Tools that work, is a whole different business than tools that work effectively.Colonial Gunsmith - YouTube is worth a watch. Not because it will show you what you need to know, but because it will show you how much easier things are for us, when we can order in simple tools that are surprisingly complex if you have to develop them by trial and error, and hard earned cash lost on ideas that don't work.

And I gotta say, dude, if you have to ask whether you need to ream the barrel after drilling, you really do have a LOT more homework to do before you spend any time or money at it.

Buy a barrel. Cheap! At almost any price. cheaper than the destroyed tools and materials that will eventually get you there, anyway.


Cheers
Trev
 
There is another system known as "spill boring" that is far cheaper and easier for an amateur than buying and maintaining reamers.......remember all the tooling needs to be maintained,you must have a proper fixture for sharpening deep hole drills,offhand sharpening is for experts.....the balance of cutting forces across the edge is critical.the result is oversize ,or worse jammed drills......and I dont see how a mist system can eject cuttings,unless 1500psi air pressure is used.......the smaller the hole,the longer the hole, more pressure is needed to flush.
 
Plan: gundrill at work then ream, spill bore, lap/hone in the cave (when its not 42c outside and most likely 50c inside)

Thanks all for solid info and pitfalls to avoid.

Btw anyone know of any books about making rifle barrels.
 
Btw anyone know of any books about making rifle barrels.

Grand read, may not be what you want, but around 60 years ago, IN Pennsylvania, I was able to get one through the library system that covered pre-US revolution crafting of the once-legendary "Pennsylvania" flintlock rifles - predecessors to the "Kentucky" rifle, Kentucky still being part of Virginia in that era, and Pennsylvania only a recent spinoff.

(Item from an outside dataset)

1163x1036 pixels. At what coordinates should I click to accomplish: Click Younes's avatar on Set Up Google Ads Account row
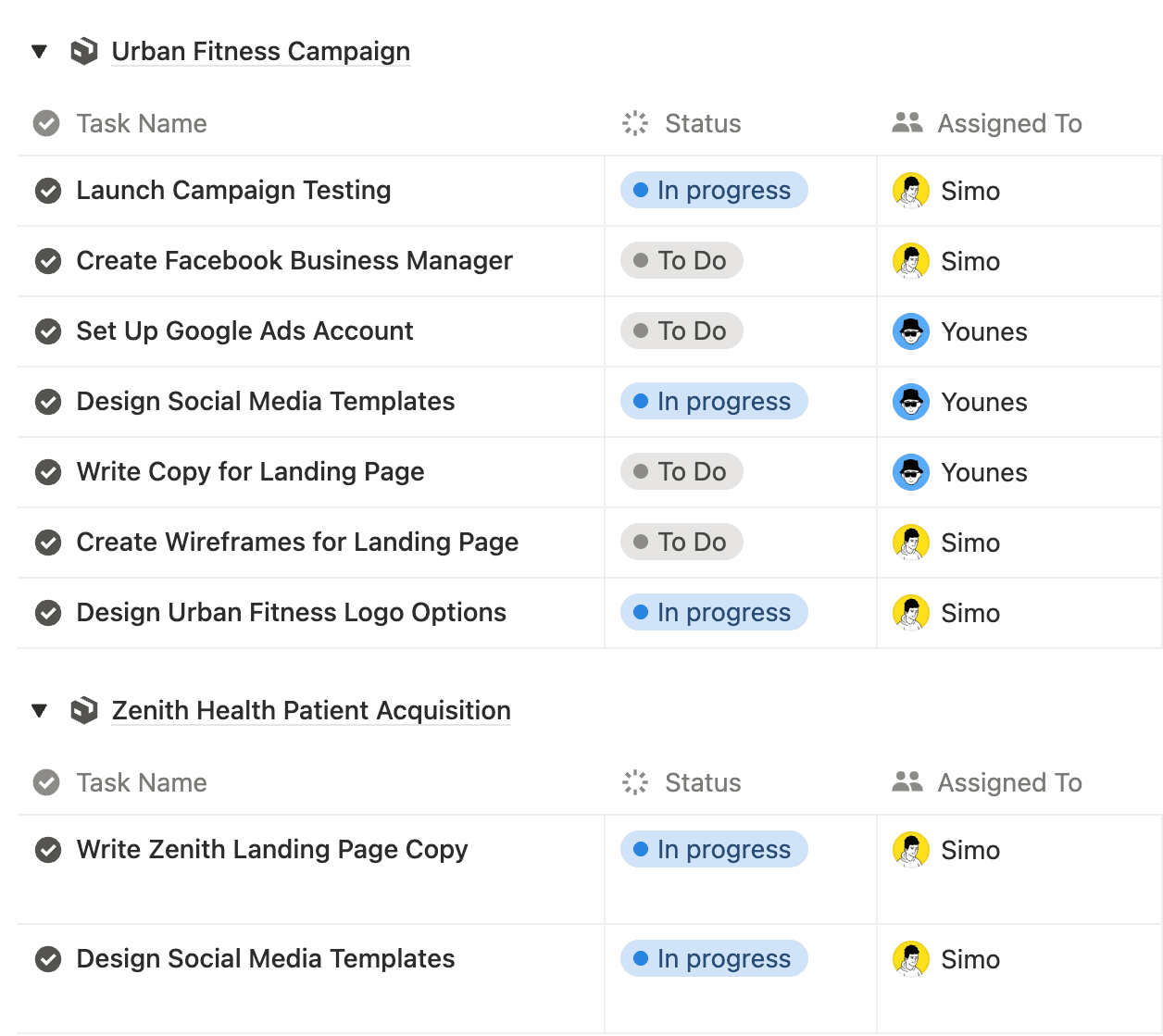click(x=911, y=331)
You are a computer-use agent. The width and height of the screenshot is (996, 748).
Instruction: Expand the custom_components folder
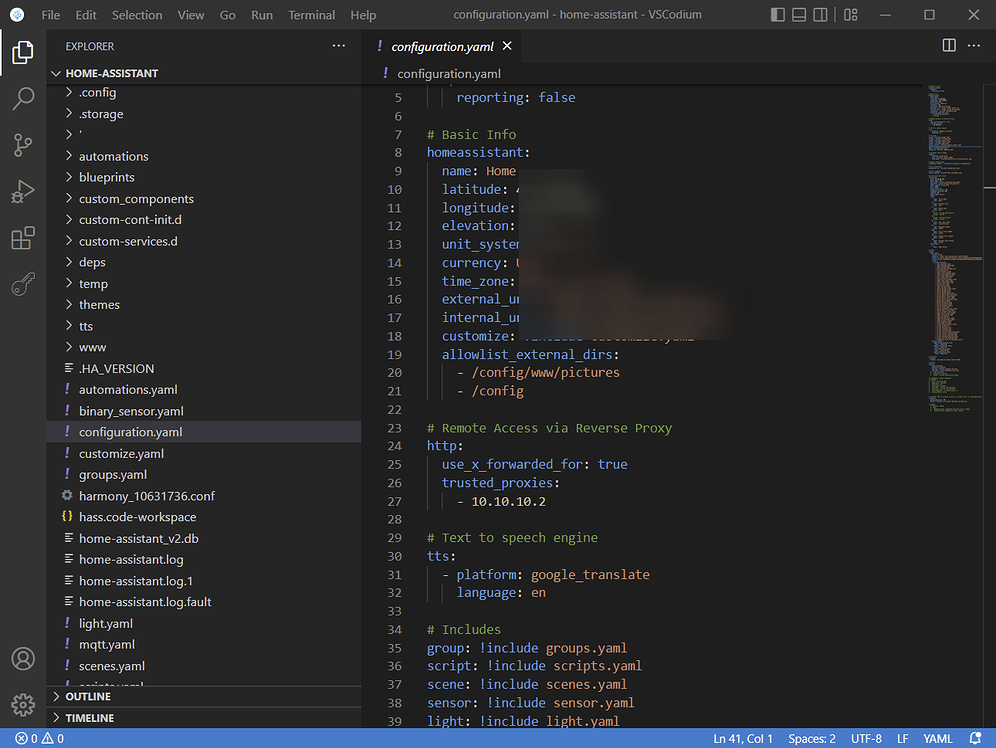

Hot forging of octagonal barrel blanks, colour case-hardening of lockwork parts, and "hook" rifling were well explained. IIRC, it even covered how they made their own tiny lots of High Carbon steel to use for tooling and the files they made for themselves.

Too many years back to remember the title or author, but it would have been published sometime around 1955 or earlier - perhaps MUCH earlier.